Bill's comments about slavery being relatively rare in the Cumberland Gap area is dead on and so is his suspicion that few slave owners would have trusted a slave with a gun. But it strikes me that on rare occasions with an older, trusted slave a slaveholder might have taught them to use guns and allowed them to hunt at times since one of the primary reasons many people in that area did not own slaves was related to necessity to provide slaves with at least a basic subsistence. However, it is also possible that some slaves might have hunted with sling shots or even thrown rocks at game which was less flighty two hundred years ago. There is also the well known fact that slaves performed most of the undesirable jobs on a farm such as cleaning all types of fowl whether wild or domestic and such a slave could have simply found the beans while cleaning a turkey (or goose as Bill Best mentioned) for their slaveholder. Slaves also frequently did the great majority of work in tending plantation gardens and a slave could well have had sufficient leeway to plant a few seeds they found.

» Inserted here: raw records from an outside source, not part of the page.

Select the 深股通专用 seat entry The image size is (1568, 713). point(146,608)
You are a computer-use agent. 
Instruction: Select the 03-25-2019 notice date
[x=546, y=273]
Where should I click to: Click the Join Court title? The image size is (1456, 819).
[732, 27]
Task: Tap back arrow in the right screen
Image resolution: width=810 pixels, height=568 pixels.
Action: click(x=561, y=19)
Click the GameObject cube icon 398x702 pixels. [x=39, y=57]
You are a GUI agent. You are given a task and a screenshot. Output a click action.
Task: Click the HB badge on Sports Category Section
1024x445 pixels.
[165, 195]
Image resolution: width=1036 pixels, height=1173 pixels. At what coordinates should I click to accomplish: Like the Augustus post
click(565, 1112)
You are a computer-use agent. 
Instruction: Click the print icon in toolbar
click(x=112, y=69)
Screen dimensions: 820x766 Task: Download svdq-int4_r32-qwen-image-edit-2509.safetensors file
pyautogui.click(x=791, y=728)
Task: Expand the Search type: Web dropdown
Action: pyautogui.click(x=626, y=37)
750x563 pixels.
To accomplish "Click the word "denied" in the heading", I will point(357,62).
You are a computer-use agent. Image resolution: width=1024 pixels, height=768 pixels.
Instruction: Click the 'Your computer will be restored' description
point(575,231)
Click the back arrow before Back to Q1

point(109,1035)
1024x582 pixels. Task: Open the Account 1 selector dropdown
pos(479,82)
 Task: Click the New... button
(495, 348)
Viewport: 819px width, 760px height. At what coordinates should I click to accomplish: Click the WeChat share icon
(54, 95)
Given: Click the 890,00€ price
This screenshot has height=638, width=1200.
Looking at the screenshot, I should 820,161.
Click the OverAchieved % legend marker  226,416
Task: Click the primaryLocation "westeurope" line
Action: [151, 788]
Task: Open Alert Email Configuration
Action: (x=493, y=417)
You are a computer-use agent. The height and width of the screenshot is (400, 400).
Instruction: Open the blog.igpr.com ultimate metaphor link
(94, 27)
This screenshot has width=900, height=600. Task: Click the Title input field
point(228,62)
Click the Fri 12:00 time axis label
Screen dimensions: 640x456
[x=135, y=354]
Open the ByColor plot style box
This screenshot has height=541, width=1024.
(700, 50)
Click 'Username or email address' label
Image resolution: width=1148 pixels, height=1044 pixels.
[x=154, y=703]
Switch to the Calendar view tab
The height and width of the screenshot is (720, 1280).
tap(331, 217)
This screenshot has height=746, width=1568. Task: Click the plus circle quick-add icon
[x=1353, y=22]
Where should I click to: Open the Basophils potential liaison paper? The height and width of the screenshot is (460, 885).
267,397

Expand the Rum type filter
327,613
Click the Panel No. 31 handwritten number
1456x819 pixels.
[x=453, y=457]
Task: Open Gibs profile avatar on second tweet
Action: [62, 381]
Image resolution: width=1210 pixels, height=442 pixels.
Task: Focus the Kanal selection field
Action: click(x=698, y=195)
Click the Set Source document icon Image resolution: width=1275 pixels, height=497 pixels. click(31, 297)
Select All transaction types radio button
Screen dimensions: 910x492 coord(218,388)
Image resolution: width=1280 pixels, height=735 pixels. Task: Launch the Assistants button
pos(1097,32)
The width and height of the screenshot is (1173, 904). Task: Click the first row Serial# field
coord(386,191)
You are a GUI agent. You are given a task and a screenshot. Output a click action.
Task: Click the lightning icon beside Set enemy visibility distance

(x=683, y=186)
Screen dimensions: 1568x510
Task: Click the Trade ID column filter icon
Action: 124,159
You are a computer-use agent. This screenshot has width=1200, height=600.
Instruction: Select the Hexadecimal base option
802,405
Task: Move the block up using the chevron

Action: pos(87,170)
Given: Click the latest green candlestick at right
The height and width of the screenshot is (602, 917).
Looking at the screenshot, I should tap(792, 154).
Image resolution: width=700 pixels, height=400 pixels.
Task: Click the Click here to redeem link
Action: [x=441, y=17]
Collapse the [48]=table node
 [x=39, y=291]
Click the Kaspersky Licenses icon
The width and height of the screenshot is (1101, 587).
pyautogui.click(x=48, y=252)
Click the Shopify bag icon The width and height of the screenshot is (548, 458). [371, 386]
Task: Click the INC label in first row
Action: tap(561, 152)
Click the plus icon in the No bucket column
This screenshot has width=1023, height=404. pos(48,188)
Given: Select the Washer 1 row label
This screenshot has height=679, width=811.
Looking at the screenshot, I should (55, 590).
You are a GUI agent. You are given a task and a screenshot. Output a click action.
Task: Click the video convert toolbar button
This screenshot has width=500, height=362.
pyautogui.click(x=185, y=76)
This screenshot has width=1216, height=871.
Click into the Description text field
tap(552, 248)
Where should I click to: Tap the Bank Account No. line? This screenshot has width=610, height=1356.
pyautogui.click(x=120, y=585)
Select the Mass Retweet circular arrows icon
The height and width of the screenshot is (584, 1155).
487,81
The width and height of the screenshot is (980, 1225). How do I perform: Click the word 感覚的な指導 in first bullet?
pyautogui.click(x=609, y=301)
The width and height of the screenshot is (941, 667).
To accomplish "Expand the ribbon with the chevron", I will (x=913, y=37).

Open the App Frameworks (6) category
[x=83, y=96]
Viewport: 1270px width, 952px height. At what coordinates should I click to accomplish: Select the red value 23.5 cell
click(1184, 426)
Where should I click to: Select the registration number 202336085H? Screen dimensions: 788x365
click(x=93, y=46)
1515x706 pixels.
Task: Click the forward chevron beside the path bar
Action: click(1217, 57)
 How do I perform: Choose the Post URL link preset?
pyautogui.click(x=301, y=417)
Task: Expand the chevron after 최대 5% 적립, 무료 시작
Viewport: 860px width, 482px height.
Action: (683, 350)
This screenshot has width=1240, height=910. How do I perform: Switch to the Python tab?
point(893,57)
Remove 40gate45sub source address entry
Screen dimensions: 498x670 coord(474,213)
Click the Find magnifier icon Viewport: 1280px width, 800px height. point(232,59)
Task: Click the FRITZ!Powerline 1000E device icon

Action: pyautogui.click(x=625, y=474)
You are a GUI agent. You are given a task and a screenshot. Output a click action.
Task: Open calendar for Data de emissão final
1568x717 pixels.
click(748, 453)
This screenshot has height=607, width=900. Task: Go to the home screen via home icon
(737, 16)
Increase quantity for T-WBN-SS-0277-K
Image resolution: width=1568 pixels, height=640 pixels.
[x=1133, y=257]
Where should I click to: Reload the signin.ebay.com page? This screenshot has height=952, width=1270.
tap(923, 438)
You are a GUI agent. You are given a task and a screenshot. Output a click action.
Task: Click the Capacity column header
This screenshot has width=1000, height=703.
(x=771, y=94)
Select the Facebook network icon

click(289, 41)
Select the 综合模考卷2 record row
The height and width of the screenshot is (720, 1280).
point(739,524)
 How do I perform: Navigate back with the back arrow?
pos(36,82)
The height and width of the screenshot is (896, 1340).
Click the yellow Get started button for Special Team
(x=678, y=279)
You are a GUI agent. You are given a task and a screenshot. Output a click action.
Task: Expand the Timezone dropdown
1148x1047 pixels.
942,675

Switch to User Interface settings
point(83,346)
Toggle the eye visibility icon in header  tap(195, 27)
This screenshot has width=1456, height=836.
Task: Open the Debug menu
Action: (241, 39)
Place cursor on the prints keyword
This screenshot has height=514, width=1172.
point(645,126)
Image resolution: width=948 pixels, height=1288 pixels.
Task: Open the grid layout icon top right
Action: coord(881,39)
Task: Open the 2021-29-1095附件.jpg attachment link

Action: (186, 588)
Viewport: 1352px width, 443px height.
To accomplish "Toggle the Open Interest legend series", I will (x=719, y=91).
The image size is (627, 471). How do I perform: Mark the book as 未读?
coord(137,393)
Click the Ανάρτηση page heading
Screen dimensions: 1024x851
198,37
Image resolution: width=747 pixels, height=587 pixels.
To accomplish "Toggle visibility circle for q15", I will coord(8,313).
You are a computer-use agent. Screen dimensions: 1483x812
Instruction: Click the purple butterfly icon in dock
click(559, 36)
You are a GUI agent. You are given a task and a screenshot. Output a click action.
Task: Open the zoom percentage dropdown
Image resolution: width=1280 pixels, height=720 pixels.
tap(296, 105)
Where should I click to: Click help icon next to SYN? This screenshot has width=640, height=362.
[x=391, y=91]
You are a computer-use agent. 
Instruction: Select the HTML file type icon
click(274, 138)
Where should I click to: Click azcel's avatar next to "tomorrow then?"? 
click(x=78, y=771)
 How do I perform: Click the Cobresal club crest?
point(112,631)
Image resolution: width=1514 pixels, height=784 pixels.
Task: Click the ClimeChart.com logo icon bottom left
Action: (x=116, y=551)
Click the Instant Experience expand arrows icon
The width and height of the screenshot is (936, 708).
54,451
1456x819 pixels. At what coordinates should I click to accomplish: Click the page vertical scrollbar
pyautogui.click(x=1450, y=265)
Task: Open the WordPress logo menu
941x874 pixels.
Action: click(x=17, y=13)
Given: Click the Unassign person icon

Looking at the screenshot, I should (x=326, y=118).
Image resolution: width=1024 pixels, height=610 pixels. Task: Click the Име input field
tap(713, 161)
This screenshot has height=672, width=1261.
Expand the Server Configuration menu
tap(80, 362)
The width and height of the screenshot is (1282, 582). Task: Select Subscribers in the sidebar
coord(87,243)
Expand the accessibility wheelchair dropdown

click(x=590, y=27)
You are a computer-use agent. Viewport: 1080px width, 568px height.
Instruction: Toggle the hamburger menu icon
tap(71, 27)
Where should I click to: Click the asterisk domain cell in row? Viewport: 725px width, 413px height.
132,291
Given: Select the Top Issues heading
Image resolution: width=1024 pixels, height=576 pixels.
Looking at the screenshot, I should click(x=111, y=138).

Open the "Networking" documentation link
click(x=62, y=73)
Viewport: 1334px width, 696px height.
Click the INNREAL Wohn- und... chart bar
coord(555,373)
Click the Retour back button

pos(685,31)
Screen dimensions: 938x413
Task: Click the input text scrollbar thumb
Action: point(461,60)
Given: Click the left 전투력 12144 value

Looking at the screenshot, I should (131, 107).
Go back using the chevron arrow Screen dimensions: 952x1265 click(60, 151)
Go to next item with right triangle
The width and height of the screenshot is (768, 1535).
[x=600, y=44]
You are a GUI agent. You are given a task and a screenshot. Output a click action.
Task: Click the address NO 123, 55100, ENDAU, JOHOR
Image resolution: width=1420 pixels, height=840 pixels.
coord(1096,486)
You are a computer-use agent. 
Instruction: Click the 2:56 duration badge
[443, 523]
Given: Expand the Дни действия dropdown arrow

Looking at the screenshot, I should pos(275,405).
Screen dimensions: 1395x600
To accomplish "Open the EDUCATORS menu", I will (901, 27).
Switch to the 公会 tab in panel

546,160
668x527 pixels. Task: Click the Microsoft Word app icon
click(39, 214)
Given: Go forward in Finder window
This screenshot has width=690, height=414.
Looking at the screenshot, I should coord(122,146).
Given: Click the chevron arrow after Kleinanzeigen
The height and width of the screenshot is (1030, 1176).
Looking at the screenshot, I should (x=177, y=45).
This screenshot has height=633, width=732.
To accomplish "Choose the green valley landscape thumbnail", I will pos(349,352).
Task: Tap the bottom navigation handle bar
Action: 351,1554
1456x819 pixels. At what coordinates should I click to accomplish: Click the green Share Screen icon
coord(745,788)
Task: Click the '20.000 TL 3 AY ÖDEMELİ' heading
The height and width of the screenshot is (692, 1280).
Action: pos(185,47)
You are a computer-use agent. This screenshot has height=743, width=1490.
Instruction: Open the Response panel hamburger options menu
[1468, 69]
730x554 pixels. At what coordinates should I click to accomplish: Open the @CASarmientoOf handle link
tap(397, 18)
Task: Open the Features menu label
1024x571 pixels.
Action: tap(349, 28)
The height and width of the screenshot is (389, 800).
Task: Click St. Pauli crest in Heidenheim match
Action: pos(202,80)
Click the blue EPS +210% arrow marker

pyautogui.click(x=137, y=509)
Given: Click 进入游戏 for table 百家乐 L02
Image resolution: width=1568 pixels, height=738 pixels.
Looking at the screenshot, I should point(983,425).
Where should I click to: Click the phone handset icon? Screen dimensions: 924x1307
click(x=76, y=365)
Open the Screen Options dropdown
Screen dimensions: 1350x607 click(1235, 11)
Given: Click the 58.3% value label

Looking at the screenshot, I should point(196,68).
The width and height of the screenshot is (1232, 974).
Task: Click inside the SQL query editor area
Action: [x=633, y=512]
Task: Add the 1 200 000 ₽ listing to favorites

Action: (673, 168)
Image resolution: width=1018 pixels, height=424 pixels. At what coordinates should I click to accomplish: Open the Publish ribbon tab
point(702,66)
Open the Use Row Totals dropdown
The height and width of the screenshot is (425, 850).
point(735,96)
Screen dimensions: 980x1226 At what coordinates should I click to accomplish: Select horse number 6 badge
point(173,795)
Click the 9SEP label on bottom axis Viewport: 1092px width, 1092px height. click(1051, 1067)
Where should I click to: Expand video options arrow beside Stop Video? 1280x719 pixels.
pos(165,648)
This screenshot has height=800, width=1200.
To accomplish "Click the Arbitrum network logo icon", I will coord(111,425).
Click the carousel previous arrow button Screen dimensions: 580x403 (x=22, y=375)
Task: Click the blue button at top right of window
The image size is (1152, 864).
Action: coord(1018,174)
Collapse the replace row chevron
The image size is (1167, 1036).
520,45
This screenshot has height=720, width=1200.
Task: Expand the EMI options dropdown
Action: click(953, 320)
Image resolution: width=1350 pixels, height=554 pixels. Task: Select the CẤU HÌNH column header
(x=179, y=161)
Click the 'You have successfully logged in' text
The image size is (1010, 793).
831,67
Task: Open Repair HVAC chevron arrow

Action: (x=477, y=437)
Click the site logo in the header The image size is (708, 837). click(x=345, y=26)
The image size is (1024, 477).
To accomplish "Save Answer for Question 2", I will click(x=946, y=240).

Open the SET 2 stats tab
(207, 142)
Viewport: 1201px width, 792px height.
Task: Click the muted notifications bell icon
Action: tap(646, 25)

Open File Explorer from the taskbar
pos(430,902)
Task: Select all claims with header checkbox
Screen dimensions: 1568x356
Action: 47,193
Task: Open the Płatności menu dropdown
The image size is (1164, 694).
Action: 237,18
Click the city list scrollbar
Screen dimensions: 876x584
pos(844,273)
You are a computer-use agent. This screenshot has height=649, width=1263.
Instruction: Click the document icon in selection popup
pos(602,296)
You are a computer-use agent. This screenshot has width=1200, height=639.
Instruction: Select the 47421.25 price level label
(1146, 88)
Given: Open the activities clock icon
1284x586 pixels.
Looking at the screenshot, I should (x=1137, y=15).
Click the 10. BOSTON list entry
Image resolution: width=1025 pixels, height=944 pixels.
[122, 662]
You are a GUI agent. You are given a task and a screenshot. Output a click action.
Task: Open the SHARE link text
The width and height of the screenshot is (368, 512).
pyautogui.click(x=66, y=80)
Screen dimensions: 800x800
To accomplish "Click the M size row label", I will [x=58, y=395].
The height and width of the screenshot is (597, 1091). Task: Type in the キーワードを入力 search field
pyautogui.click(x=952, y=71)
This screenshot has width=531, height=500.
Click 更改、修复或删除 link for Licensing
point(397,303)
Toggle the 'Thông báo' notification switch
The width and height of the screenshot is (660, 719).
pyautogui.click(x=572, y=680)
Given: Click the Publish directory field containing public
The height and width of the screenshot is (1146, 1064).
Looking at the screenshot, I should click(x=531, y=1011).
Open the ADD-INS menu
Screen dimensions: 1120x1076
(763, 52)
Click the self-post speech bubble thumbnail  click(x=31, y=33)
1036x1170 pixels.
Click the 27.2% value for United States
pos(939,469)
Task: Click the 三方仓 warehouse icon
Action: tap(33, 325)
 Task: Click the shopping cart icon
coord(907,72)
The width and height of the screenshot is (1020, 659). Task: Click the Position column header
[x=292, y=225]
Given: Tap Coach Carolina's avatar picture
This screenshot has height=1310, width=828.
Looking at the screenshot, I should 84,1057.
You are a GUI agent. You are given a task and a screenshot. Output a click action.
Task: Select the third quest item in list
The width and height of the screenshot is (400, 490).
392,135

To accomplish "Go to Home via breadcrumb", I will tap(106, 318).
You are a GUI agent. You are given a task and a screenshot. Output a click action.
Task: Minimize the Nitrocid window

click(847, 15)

In the other incident which triggered this post, my wife and I have been reading a Pearl S. Buck novel called "The Long Love" which I will write about in a few days. It is one of the five novels which Buck wrote and published under the pseudonym John Sedges. I have written earlier on this blog about two of those novels, "The Townsman" and "Voices In The House". I actually like "The Long Love" a bit better than either of the other two although they are also good novels. Also, I recently published a memoir piece called "Christmas On Beaver Creek" in a book from the Jesse Stuart Foundation called True Christmas Stories From The Heart Of Appalachia". In that memoir piece, I talked about hiding behind a stand up Coca Cola Santa Claus in our store as a child in order to listen to older people talk about subjects like Old Christmas and the Biblical story of Christmas along with any other topics I could hear discussed. And, to complete the loop back to the Turkey Craw Beans, I had learned enough about Appalachian dialect in those nights in the country store to know that the person trying to sell the beans had not known the actual name of the beans. In other words, it pays to pay attention especially when you are young.
Turkey Craw Beans, Photo by www.localharvest.org |
This little experience has been educational for me and I hope it has for at least a few of my regular readers.